The answer is the number of lines in the data that contain the word "page"; give it alone.

+++++

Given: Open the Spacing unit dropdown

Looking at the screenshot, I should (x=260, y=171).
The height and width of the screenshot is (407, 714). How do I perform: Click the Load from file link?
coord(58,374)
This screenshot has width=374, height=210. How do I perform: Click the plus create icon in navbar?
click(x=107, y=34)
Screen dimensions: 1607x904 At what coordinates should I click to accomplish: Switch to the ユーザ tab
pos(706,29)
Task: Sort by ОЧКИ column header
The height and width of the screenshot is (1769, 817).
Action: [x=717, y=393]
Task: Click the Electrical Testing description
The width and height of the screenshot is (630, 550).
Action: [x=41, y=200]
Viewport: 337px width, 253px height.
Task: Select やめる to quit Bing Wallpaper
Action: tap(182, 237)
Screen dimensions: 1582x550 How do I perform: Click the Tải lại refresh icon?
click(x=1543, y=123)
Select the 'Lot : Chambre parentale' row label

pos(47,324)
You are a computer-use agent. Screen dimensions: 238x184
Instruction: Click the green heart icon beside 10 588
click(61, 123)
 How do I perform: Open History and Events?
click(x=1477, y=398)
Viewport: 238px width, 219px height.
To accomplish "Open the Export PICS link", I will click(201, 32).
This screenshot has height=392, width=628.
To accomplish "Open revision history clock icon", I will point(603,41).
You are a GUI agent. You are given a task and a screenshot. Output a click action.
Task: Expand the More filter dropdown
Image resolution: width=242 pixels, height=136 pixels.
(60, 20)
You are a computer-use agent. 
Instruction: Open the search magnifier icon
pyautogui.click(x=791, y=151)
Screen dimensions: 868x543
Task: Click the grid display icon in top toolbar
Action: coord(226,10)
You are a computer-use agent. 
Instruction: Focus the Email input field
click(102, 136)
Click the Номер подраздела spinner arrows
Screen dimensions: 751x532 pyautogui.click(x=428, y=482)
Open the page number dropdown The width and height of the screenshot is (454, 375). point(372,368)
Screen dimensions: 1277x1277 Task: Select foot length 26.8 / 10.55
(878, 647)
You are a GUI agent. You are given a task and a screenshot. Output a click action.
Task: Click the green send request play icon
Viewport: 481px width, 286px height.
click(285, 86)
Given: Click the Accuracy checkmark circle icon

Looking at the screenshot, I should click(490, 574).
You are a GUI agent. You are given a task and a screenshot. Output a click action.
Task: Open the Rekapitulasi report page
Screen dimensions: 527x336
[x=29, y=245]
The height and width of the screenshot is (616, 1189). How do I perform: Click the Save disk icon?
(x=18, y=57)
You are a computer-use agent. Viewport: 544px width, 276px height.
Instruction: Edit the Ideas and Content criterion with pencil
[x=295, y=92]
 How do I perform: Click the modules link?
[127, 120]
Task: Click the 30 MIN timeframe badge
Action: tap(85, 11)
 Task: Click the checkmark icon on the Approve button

+++++

**ANSWER BOX:** 2